## PROBLEM 1
According to the article on Evelina London's first youth conference, why did Safiyyah Rahman find moving to an adult ward at age 18 scary? Answer in one to three sentences.
## PROBLEM 2
Extend the article on Evelina London's first youth conference, starting after Safiyyah's remark that there was no one her age to talk to.

## SOURCE EXTRACT
- Opening Delimiter -
Inspirational young patients attend first youth conference at Evelina London

Posted on Wednesday 24th August 2016
speakers at the inspiring youth conference

The inspirational young people who spoke at the conference.

Patients shared how they have helped improve the care which young people receive at Evelina London’s first ever youth conference.

The Inspiring Youth conference on Wednesday 17 August celebrated young people’s involvement in improving patient care.

Janet Powell, Director of Nursing for Evelina London, told those attending the conference: “Being in hospital can be an intimidating experience for children so we need to be sure we are doing all we can to make our young patients feel comfortable.

“It is really important that young people feel they have the confidence to speak up, if they are not happy about something or if they have a suggestion for how we can improve the work we do. It is equally important that we listen.”

Some of our speakers who are young adults now had experienced difficulties when moving from being under the care of children’s services to adult services.

Two former Evelina London patients, Safiyyah Rahman and Kerry Conley, spoke about how their feedback led to an academic paper being published which has helped to improve adolescent patient care.

Thanks to their work, Evelina London now holds patient days where young people meet with the team caring for them and give feedback on their care, including what they feel needs changing.

Safiyyah said:  “I was a long-term patient at Evelina London and, when I turned 18, I had to transfer to a ward for adults which was a scary experience. I had known the team caring for me at Evelina London for years but the new team was completely unfamiliar and there was no one of my age to talk to.
- Closing Delimiter -
## GIVEN DATA
- Opening Delimiter -
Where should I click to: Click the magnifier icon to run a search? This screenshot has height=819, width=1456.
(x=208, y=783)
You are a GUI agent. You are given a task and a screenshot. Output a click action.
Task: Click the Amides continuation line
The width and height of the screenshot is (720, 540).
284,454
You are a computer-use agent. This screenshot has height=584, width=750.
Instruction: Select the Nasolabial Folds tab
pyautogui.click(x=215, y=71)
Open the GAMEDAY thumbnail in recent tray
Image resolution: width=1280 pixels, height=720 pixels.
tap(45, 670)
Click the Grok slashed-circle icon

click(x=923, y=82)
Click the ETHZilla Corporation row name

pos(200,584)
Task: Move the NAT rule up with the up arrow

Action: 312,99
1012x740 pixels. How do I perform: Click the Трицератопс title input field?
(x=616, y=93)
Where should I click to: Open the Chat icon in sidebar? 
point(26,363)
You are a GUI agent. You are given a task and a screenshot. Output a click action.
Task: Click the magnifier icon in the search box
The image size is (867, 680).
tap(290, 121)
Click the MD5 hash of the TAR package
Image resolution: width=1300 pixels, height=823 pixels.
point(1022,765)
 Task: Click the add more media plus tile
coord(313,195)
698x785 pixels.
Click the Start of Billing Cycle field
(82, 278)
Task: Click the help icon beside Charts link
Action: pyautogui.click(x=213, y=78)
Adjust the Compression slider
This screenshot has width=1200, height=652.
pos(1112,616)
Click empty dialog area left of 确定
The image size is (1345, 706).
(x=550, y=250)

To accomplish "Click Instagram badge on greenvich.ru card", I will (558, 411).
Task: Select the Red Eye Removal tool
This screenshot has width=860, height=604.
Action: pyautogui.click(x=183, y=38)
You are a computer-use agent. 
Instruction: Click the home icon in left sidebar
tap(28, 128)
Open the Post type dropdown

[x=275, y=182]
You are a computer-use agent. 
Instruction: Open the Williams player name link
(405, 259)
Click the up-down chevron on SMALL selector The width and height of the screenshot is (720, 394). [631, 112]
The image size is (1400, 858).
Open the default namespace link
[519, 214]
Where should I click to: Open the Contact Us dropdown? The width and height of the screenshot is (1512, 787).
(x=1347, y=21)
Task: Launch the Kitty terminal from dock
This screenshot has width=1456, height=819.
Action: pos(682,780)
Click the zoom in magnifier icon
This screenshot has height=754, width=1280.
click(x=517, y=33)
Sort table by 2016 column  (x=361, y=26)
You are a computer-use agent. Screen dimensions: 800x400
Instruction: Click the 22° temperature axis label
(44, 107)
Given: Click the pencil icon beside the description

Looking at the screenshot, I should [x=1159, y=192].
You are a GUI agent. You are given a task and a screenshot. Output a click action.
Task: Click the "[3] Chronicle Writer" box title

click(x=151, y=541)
- Closing Delimiter -
## WRITTEN RESPONSE 1
She had known the team caring for her at Evelina London for years, but the team on the adult ward was completely unfamiliar. There was also no one her age to talk to.

## WRITTEN RESPONSE 2
“Kerry and I are both members of Evelina Pride, a group set up to help teenagers in hospital make supportive friendships, so we know how important it is to have other people our age to turn to.

“We started asking other young adult patients how they felt about their care and we found that they felt just as frustrated as we did. We wanted them to know that their opinions counted so we decided that an academic paper would be the best way to bring our research to healthcare professionals.”

Liam Islam, an Evelina London patient and member of the NHS Youth Forum, spoke about launching a Twitter campaign called #DearNHS. 

He said: “We needed an easy way for young people to let government decision makers know what they wanted from their care. By using a hashtag campaign on Twitter we can collect all the responses together and send them straight to Downing Street. It was a great way to make sure that our voices could be seen and heard by everyone.”

Patient engagement helps shape the way that care is given at Evelina London and we hope that the conference, organised by the Evelina London engagement team, will inspire more young people to get involved with how their healthcare is delivered.